Carl Sagan, il celebre astronomo, ha scritto: «Se siamo soli nell’universo, che posto disordinato deve essere!».
Ma concentriamoci solo sugli esopianeti che conosciamo già e poniamoci un’altra domanda: potremmo mai raggiungere uno di questi mondi un giorno, o inviare un satellite per poterlo osservare da vicino e, magari, scoprire se ospita la vita? Finora nessuno è stato abbastanza pazzo da pensare di poter spedire un oggetto qualsiasi verso un’altra stella. Le distanze, davvero fenomenali, sembrano invalicabili. Ma tutto questo potrebbe essere sul punto di cambiare.
Il primo viaggio interstellareNello spazio ci sono stelle ovunque. Deve per forza essercene una che si trovi più vicina al Sole rispetto alle altre. Si chiama Proxima Centauri. Proxima Centauri è una stella minuscola, di un tipo che gli scienziati chiamano nana rossa. Le nane rosse sono molto meno calde del Sole, ma vivono molto, molto più a lungo. Il nostro Sole è una stella solitaria; Proxima Centauri invece fa parte di un piccolo gruppo di tre stelle, chiamato Alfa Centauri. Gli altri due membri del gruppo sono ben più brillanti e ben più vicine tra loro rispetto a Proxima. Si possono vedere bene di notte dalla Terra. Formano un punto, il terzo più brillante del cielo, osservabile però solo dall’emisfero australe.
Attorno alla più piccola di queste due stelle sono stati osservati due esopianeti. Non sono così diversi per dimensioni rispetto alla Terra, ma le loro orbite li rendono piuttosto inospitali: sono troppo vicini alla loro stella e hanno dunque temperature davvero troppo elevate perché si possa sperare di trovarci la vita, almeno così come la conosciamo qui sulla Terra. Ma il fatto stesso che ne abbiamo trovati due, apre l’eccitante prospettiva di trovarne altri, che potrebbero magari avere delle temperature di superficie più clementi.
Se fosse così, non si potrebbe trovare un luogo migliore per iniziare le nostre ricerche sulla vita extrasolare.
Ma è un luogo lontano.
Molto lontano.
Con le attuali tecnologie, con le velocità che al giorno d’oggi possiamo imprimere ai nostri satelliti, dovremmo prevedere un viaggio di circa 30 mila anni.

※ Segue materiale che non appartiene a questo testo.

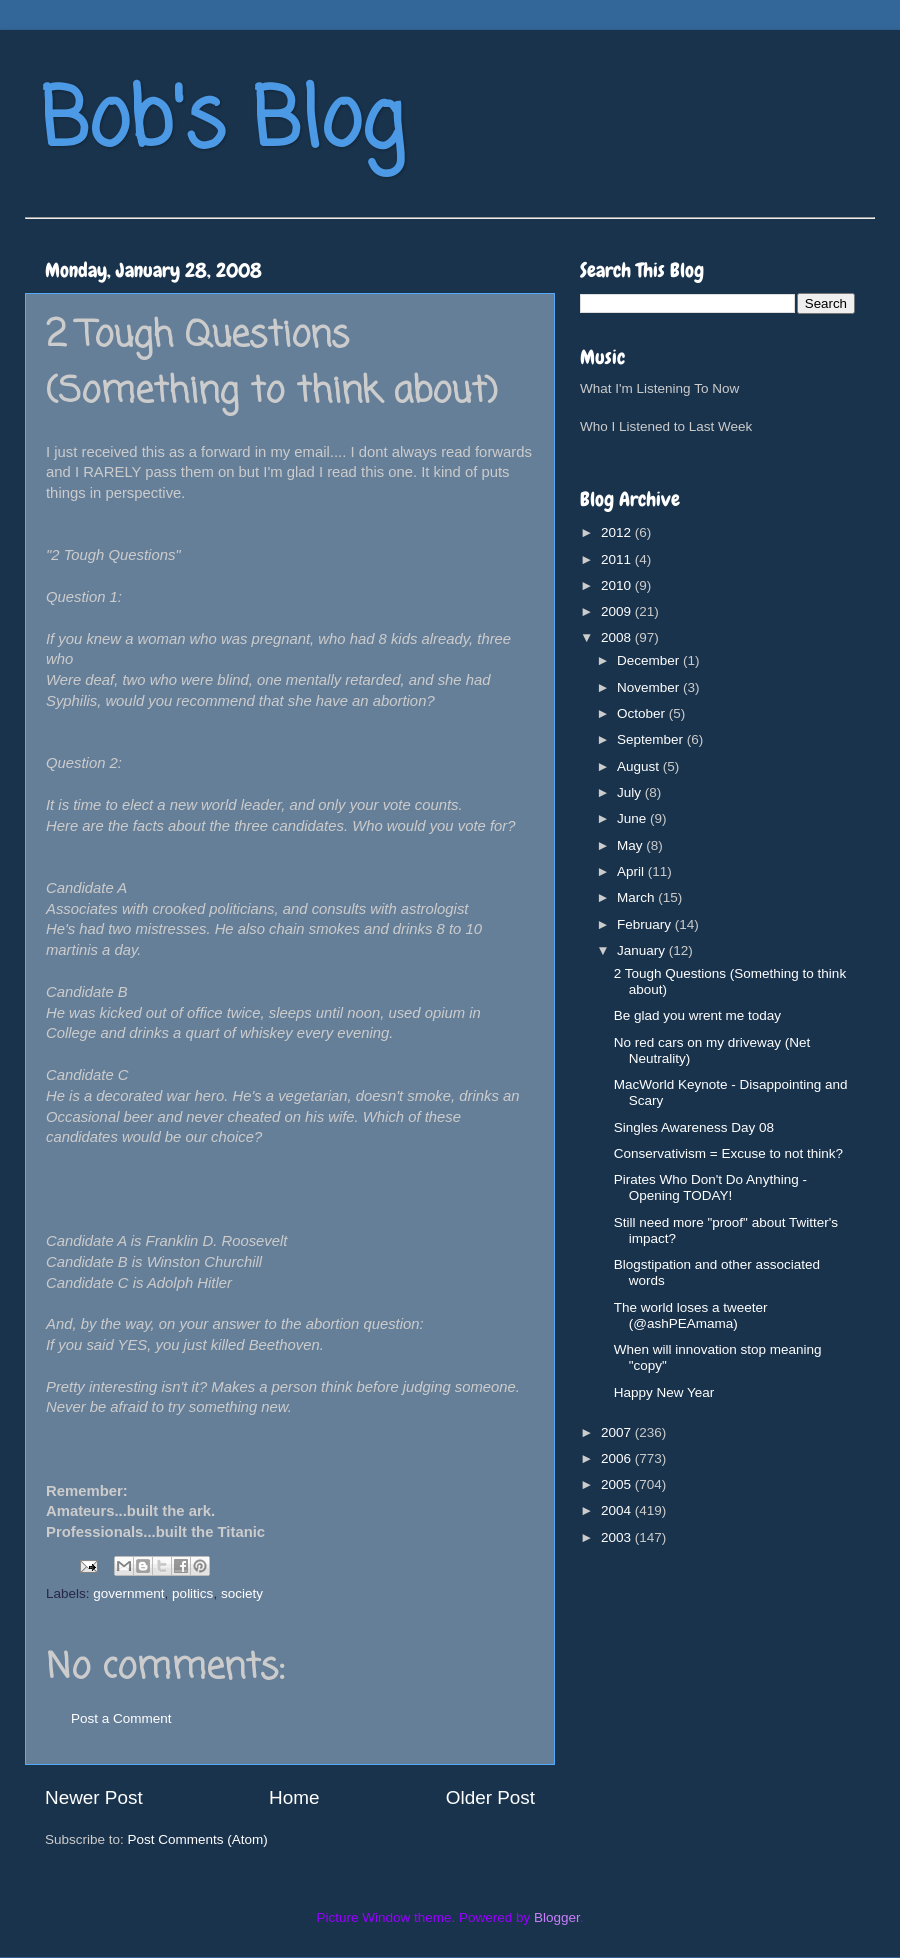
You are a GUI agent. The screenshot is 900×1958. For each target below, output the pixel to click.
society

Ed è qui che Stephen Hawking e Yuri Milner entrano in gioco. Il 12 aprile scorso, in occasione del cinquantacinquesimo anniversario del primo volo spaziale di Yuri Gagarin, Yuri Milner (che si chiama così in omaggio al primo Yuri) ha annunciato il suo progetto – denominato Breakthrough Starshot – di inviare un satellite proprio lì, e con un viaggio di soli vent’anni. Ora la cosa diventa molto più interessante. L’idea, naturalmente, non è quella di usare un normale satellite, bensì un satellite che pesa... meno di un grammo. Un nanosatellite.
È chiaro che la tecnologia per farlo ancora non esiste. Ma non dobbiamo inventare proprio tutto. Ad esempio, esistono già delle macchine fotografiche che pesano quasi nulla, come quelle che si trovano nei nostri telefoni cellulari. Si tratterebbe solo di migliorarle. Per contro, ci sono altri problemi completamente inediti. Eccone uno: come fare a fabbricare un motore a razzo che pesi così poco? La risposta tecnologica che è stata proposta è sconcertante: non utilizziamo alcun motore. L’idea di Milner e Hawking per raggiungere Alfa Centauri è quella di imprimere la spinta al nanosatellite direttamente dalla Terra utilizzando un laser superpotente.
Il nanosatellite, con la sua batteria e la sua macchina fotografica, verrebbe montato su una specie di vela di 4 metri per 4, che verrebbe spinta da un laser, costruito su una montagna dell’emisfero australe, come se ci soffiasse dentro, fino a che l’apparato non raggiunga una velocità prossima ai 160 milioni di chilometri orari. È terribilmente veloce. C’è da sperare di non trovare delle rocce lungo il cammino. D’altra parte, fare la cartografia di tutti i potenziali pericoli del tragitto fa parte dello scopo della missione. E accade che – che colpo di fortuna! – per raggiungere Alfa Centauri il nostro minuscolo satellite non dovrà neppure attraversare il Sistema solare, bensì uscirne, per rendere le cose semplici, in verticale. Attorno al Sole non c’è altro che pianeti che girano in tondo e innumerevoli zone di polvere e rocce. Ma tutti questi oggetti, potenzialmente catastrofici per una simile missione, sono più o meno distribuiti come su un piatto, all’interno di una specie di disco centrato sul Sole; e il sistema di stelle di Alfa Centauri non si trova su questo piano. Ne sta al di sotto. Il nanosatellite, quindi, potrà (e dovrà) abbandonare subito la zona più pericolosa.
Una volta fuori, non c’è che il vuoto interstellare e ci sono ben poche probabilità che incontri delle polveri più grosse dello spessore di un capello. E comunque, per ovviare anche a questa eventualità, la squadra di ingegneri incaricata di portare a compimento il progetto dovrà trovare delle soluzioni che, visto il peso massimo dell’apparato, non risulteranno affatto semplici. A 160 milioni di chilometri all’ora una collisione, per quanto piccola, non perdona. Immaginando che la missione veda la luce e che tecnicamente riesca a svilupparsi, sarebbe la prima volta nella storia dell’umanità che un oggetto umano raggiunge un’altra stella. Si sarebbe così aperto il cammino dei viaggi interstellari, anche se si tratterebbe – è chiaro – di un viaggio di sola andata. Spedire degli esseri umani laggiù è tutto un altro paio di maniche.
Ma se quel nanosatellite trovasse, per caso, un pianeta abitabile, allora, secondo me, le tecnologie per spedire anche degli uomini e delle donne non tarderebbero a fiorire.